Nepal has blocked more than 10,000 betting sites in a rapid enforcement drive, yet the ban is proving porous. In tea shops and homes around Kathmandu Valley, some users have already turned to VPNs and redirected links to keep gambling online despite the government’s shutdown order.
The episode captures a familiar problem in digital regulation: blocking websites is fast, but changing user behavior and cutting off workarounds is far harder. In Nepal’s case, the challenge sits at the intersection of law enforcement, telecom oversight, platform advertising, and public awareness.
A fast crackdown with clear legal backing
The shutdown followed a Cabinet decision in late March 2026 that placed the Ministry of Communications and Information Technology under pressure to act within 24 hours. The Nepal Telecommunications Authority then coordinated with internet service providers to identify and block betting apps and websites, while also responding to complaints from the public.
Officials say domestically operated sites have been shut down and foreign-operated services restricted inside Nepal. The legal basis is straightforward. Nepal’s National Penal Code prohibits engaging in or facilitating betting, with penalties including imprisonment, fines, and confiscation of property used in the offense. The Advertisement (Regulation) Act also bars ads that encourage gambling or promote unauthorized lottery activity.
That matters because online betting is not only a question of individual choice. It involves payment channels, ad networks, referral links, mirror sites, and social sharing. A ban can remove visible access points quickly, but the wider ecosystem often adapts just as quickly.
Why blocking websites does not end access
Officials acknowledge the central weakness: VPNs are difficult to block because they are not illegal tools in themselves. A VPN can mask a user’s location and route traffic through other jurisdictions, making a blocked service appear reachable again. That does not legalize the underlying gambling activity, but it complicates enforcement.

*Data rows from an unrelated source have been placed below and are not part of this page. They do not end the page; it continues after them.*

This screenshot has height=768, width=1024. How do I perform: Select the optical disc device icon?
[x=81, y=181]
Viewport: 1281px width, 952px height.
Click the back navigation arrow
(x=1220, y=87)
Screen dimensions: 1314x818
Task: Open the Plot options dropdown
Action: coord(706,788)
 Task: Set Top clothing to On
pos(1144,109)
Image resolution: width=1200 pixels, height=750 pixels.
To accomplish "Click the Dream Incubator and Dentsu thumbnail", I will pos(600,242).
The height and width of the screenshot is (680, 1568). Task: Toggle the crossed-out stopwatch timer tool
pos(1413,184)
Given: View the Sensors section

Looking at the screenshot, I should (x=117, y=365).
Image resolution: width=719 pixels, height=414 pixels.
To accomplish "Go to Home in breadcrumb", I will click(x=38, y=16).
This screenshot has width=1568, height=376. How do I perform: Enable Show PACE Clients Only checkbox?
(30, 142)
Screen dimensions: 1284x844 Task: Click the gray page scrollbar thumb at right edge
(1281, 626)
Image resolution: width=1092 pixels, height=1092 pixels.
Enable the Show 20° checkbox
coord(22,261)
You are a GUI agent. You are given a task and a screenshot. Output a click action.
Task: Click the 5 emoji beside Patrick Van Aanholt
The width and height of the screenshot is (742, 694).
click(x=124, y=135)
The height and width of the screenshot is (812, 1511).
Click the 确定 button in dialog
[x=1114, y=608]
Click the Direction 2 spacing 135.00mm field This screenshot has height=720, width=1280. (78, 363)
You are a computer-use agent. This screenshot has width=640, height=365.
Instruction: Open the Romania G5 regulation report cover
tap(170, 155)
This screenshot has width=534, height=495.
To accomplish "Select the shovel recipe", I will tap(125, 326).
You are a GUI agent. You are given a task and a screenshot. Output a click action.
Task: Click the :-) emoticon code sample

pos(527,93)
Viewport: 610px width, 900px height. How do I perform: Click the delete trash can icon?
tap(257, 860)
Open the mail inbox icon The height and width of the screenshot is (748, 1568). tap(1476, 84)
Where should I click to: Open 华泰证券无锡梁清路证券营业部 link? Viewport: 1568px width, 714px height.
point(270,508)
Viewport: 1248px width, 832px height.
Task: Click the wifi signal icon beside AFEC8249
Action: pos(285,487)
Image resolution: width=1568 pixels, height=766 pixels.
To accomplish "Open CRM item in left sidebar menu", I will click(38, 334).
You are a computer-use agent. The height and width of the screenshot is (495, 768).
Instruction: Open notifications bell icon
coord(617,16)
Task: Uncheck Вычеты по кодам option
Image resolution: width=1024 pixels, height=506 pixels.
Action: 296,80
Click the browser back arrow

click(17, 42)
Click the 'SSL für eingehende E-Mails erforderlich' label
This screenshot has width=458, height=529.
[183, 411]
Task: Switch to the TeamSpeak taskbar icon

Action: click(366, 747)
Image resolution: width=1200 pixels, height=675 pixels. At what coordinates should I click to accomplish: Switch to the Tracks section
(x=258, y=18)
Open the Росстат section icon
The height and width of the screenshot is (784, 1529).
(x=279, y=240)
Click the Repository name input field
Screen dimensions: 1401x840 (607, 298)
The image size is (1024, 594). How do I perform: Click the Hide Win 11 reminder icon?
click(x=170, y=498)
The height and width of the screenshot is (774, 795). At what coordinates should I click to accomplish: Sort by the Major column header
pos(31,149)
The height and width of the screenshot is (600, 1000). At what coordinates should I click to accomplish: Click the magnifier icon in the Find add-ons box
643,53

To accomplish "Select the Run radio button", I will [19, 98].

The problem extends beyond VPNs. Betting operators often rely on replacement domains, cloned pages, and ads placed through third-party systems. A legitimate app or website may carry an advertisement that redirects users elsewhere when clicked. That creates a moving target for regulators, especially when the original service is hosted abroad and can reopen under a new address within hours.
This is why raw blocking numbers, while significant, do not tell the whole story. A site ban can reduce casual access and disrupt operators, but it rarely eliminates demand on its own. Users who are determined, socially encouraged, or already financially involved often look for alternate routes.
The cyber risks of “free” workarounds
That shift carries a second danger beyond gambling itself. As IT expert Rajib Subba warns, many users rely on free VPN services, which can expose them to malware, ransomware, data theft, and privacy breaches. Free tools are attractive because they remove cost and friction, but they may also collect user data or deliver malicious software onto the device.
For people chasing quick returns through illegal betting apps, this creates a layered risk. They may lose money to the gambling platform, lose control of personal data through the VPN or redirect links, and expose phones or computers to wider compromise. If digital wallets, contact lists, photos, banking apps, or work accounts are stored on the same device, the fallout can stretch well beyond a single bet.
What the government can and cannot do next
The government can keep tightening technical blocks, pressuring intermediaries, and investigating operators and promoters. It can also work with payment services, advertising channels, and telecom providers to make access less convenient. But officials are right to recognize a limit: they cannot lawfully inspect every citizen’s device in the name of enforcement.
That leaves public behavior as the harder frontier. If users see betting as easy money, shutdowns will remain incomplete. More durable progress will depend on repeated public education about the legal consequences, the financial harms of online gambling, and the cybersecurity risks of the tools people are now using to bypass the ban. Nepal’s crackdown has made betting less visible. It has not yet made it disappear.